**Task details:**
Transcribe exactly the lines below that begin at the line with "Instruction: Open Task View from the taskbar" and stop after the line with "The image size", leaving out every picture.

[Data entries]

-*-*-

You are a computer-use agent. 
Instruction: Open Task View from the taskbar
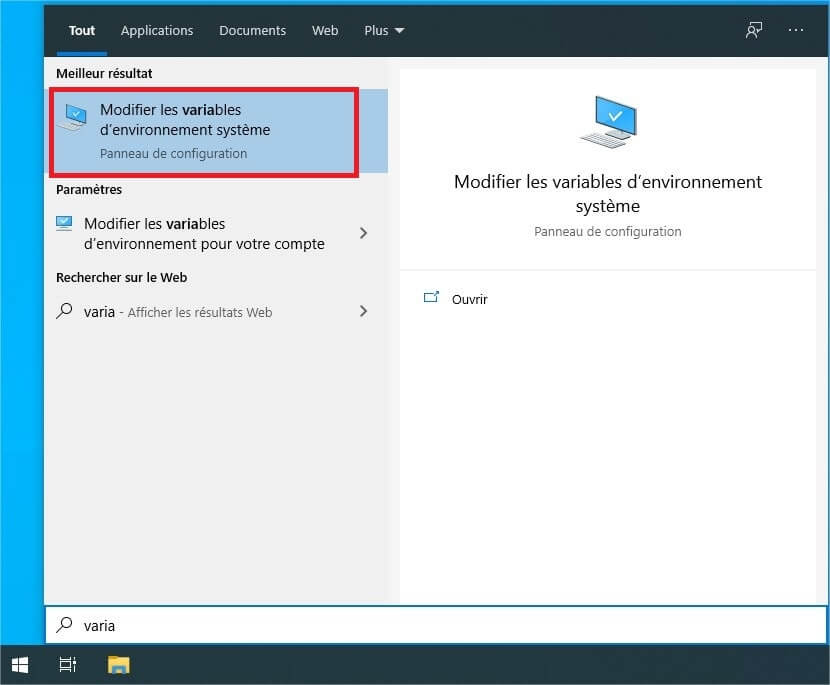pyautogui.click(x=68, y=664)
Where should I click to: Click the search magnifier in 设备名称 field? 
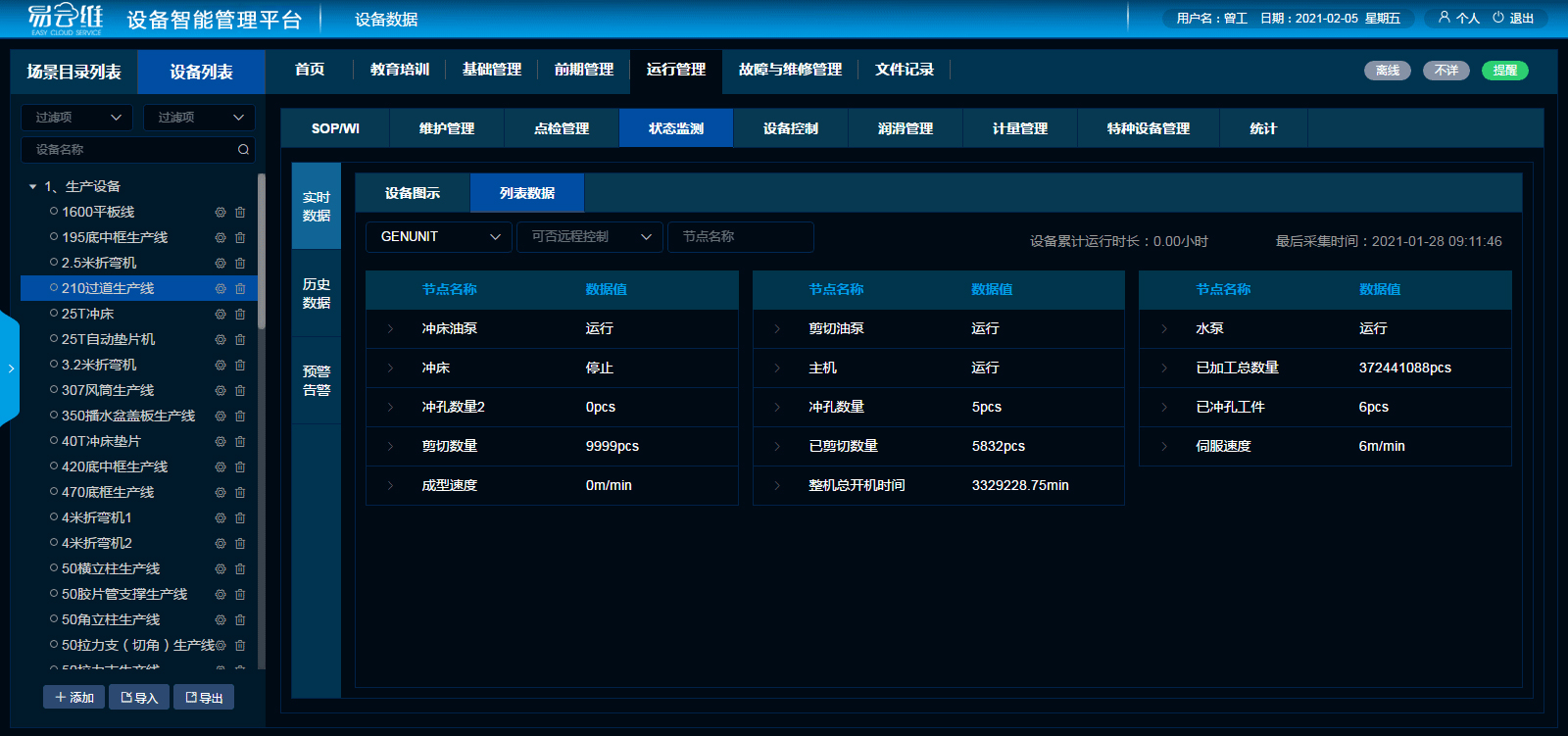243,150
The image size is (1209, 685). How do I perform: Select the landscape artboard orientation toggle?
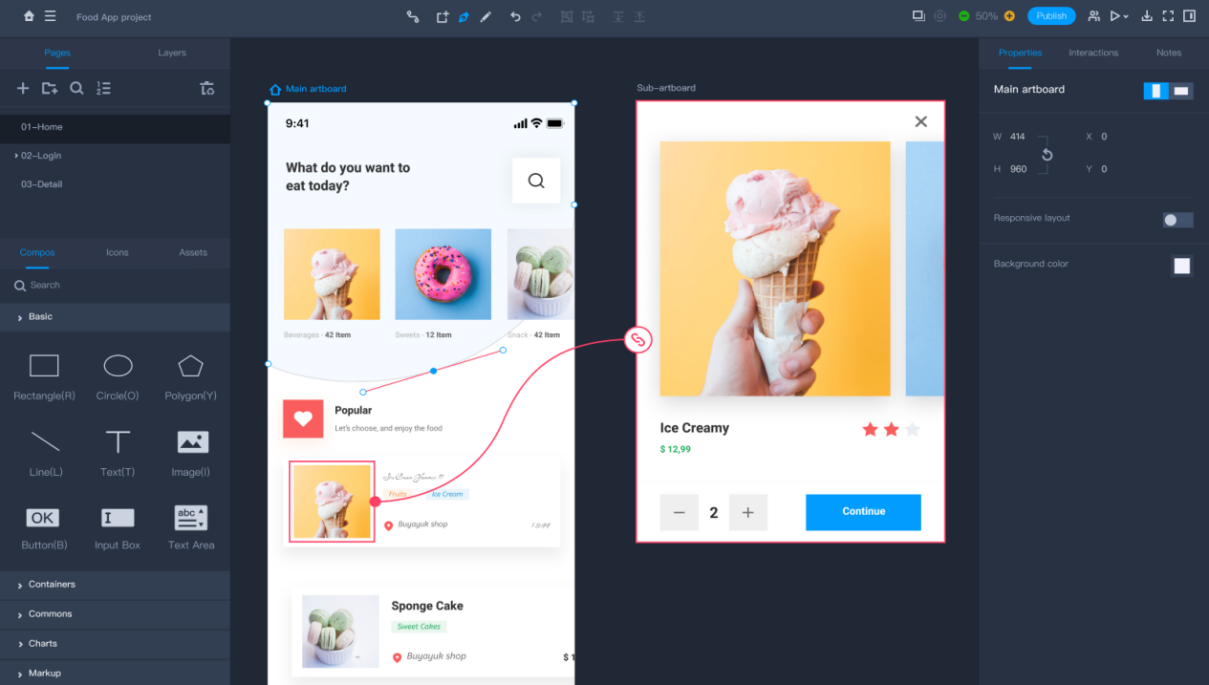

-*-*-

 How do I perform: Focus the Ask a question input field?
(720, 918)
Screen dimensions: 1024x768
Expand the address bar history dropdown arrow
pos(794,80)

-*-*-

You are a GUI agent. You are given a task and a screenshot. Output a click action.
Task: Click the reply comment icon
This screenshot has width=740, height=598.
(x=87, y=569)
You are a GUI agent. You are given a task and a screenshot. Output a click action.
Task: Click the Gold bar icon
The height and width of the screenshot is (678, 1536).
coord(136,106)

-*-*-

**Answer space:**
Instruction: Open Task View from the taskbar
pyautogui.click(x=68, y=664)
Where should I click to: Click the search magnifier in 设备名称 field? 
243,150
The image size is (1209, 685). How do I perform: Select the landscape artboard orientation toggle?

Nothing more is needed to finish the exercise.